TASK A: Print the part of the Peggy Whitson biography that opens with the words containing "American astronaut and" and closes with "American or woman.".
TASK B:
Answer these questions from the Peggy Whitson biography:
(i) How many total days in space has Whitson accumulated over all her missions?
(ii) During which expedition did she become the first woman to command the ISS?
(iii) On what date did she retire from NASA?

American astronaut and biochemistry researcher (born 1960)

Peggy Annette Whitson (born February 9, 1960) is an American biochemistry researcher, and astronaut working for Axiom Space. She retired from NASA in 2018, after serving as the 13th chief of the Astronaut Office. Over all her missions, Whitson has accumulated a total of 695 days in space, more than any other American or woman.

Her first NASA space mission was in 2002: an extended stay aboard the International Space Station (ISS) as a crew member of Expedition 5. On her second mission, Expedition 16 in 2007-2008, she became the first woman to command the ISS. In 2009, she became the first woman to serve as NASA's Chief Astronaut, the most senior position in the NASA Astronaut Corps. In 2017, Whitson became the first woman to command the International Space Station twice. Her 289-day flight was the longest single space flight by a woman until Christina Koch's 328-day flight.

Whitson holds the records for the oldest woman spacewalker and the most spacewalks by a woman (10). Whitson's cumulative EVA time is 60 hours, 21 minutes, which places her in seventh place for total EVA time. At age 57 on her final NASA flight, she was the oldest woman ever in space at that time - a record broken in a 2021 sub-orbital flight by Wally Funk. She is still the oldest woman to orbit the Earth, a record she set in 2025, at 65.

On June 15, 2018, Whitson retired from NASA. She later became a consultant for Axiom Space. She served as the commander of Axiom Mission 2 in 2023 and Axiom Mission 4 in 2025.

Whitson was included in Time magazine's 100 Most Influential People of 2018.

RECORDS SUPPLIED:
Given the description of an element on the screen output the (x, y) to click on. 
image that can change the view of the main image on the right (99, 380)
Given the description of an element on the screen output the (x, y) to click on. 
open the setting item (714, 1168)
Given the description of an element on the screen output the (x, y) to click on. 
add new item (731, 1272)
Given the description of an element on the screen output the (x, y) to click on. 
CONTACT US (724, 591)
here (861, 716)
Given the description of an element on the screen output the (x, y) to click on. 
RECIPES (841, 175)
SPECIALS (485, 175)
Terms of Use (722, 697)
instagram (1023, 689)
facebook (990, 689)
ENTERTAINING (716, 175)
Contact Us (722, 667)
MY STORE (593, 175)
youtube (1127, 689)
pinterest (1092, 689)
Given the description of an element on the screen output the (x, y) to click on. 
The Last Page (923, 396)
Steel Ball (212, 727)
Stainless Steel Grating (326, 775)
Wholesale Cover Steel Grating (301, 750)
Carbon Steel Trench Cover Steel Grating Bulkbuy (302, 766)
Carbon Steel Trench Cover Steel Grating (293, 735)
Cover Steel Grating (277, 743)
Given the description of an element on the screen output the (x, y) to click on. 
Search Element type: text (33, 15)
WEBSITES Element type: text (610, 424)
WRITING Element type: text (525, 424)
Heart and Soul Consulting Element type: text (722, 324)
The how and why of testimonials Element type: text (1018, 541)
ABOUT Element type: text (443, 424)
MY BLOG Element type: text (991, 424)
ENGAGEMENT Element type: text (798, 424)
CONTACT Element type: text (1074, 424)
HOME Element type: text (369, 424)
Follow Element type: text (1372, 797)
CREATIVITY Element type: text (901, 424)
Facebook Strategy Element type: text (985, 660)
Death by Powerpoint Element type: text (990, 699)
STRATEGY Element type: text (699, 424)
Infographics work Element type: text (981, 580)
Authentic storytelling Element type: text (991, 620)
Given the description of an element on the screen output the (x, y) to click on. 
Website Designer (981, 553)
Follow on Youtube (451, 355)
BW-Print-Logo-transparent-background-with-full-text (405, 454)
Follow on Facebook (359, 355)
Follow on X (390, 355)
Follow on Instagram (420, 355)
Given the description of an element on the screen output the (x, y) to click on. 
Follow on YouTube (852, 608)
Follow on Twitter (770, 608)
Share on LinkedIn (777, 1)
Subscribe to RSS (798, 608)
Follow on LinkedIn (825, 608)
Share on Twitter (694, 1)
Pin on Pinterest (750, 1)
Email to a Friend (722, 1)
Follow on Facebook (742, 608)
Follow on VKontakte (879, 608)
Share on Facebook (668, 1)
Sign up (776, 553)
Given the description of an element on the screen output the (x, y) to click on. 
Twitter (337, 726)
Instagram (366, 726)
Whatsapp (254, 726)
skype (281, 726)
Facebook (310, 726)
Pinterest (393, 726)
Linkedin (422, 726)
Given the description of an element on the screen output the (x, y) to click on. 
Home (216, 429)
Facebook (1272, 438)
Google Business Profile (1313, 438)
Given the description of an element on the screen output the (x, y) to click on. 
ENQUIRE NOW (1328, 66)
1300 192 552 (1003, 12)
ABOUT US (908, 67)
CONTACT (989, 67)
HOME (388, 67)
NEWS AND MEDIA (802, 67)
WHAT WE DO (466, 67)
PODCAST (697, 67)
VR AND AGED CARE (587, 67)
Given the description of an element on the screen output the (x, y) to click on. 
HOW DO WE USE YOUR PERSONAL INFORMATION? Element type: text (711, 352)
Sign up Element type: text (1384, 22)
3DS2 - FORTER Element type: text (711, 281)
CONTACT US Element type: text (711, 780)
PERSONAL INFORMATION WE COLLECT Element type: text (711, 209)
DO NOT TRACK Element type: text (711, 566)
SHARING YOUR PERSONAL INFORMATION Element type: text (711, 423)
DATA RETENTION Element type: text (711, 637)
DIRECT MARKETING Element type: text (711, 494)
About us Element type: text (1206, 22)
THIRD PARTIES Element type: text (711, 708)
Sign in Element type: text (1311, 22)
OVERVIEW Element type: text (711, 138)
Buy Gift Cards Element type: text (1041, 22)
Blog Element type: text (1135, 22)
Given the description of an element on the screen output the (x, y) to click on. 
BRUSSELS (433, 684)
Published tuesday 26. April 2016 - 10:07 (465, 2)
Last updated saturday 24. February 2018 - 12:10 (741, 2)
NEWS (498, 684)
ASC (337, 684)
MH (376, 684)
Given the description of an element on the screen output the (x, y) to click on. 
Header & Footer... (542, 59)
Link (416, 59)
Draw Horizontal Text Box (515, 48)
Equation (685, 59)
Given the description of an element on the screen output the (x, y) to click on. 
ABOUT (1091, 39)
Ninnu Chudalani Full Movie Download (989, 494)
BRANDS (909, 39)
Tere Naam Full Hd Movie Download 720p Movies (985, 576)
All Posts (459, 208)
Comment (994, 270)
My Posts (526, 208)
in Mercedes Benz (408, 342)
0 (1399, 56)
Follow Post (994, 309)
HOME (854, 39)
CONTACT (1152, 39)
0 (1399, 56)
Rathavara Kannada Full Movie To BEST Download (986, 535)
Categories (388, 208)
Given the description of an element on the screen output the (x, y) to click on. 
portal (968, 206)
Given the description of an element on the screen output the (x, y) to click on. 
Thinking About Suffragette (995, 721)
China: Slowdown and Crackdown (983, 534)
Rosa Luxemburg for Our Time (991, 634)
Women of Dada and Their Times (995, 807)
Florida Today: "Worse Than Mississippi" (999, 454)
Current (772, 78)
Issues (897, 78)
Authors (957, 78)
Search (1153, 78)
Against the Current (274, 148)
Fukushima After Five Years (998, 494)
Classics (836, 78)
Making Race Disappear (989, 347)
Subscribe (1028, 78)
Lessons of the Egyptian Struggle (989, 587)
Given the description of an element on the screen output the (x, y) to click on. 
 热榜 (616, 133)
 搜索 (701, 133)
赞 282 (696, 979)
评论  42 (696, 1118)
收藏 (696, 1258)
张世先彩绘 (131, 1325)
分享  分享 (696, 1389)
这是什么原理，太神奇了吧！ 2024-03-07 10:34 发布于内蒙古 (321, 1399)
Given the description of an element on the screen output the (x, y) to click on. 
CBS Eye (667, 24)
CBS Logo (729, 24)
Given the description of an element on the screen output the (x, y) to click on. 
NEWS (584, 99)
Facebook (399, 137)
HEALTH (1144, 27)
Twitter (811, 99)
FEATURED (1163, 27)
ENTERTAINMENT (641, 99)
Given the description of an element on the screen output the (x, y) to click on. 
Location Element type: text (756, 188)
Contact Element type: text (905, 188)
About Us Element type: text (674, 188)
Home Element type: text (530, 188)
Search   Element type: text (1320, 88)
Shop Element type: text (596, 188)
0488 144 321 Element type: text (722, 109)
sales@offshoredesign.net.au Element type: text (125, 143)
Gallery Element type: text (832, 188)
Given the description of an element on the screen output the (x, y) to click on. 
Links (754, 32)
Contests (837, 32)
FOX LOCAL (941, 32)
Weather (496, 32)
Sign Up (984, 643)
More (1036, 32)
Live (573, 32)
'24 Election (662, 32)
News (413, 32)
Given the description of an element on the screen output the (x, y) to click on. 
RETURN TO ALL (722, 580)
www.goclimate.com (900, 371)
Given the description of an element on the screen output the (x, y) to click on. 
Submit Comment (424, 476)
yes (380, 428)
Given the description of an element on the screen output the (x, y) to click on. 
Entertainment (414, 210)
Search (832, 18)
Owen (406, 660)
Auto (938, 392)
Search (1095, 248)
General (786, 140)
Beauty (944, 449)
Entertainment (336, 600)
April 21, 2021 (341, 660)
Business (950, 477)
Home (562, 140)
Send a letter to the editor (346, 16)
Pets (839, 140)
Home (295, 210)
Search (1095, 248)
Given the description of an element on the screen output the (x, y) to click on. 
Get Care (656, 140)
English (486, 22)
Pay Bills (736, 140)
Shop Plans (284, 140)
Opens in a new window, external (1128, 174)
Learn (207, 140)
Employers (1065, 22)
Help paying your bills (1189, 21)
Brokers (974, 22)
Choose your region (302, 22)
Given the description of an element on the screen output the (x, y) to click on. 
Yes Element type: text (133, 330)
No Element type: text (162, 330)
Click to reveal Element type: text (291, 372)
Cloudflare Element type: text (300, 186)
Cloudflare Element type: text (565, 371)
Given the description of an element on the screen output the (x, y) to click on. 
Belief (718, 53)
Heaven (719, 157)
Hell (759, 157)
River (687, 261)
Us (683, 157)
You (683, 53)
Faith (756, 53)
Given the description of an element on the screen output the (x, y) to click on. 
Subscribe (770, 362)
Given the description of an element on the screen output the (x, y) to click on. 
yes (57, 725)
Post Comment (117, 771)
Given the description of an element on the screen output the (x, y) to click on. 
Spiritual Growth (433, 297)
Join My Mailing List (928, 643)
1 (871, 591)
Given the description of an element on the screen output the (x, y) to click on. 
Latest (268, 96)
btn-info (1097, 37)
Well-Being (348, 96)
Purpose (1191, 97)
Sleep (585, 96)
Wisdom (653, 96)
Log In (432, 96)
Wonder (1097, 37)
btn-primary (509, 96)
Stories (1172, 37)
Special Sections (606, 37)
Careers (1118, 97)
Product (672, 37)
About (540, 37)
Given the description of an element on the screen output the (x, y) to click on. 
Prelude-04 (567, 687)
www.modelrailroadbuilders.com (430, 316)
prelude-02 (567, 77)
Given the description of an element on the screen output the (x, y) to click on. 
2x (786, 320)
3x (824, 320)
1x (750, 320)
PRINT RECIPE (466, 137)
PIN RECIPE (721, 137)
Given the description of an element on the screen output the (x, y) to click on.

EXERCISE SOLUTION A:
American astronaut and biochemistry researcher (born 1960)

Peggy Annette Whitson (born February 9, 1960) is an American biochemistry researcher, and astronaut working for Axiom Space. She retired from NASA in 2018, after serving as the 13th chief of the Astronaut Office. Over all her missions, Whitson has accumulated a total of 695 days in space, more than any other American or woman.

EXERCISE SOLUTION B:
(i) 695 days
(ii) Expedition 16
(iii) June 15, 2018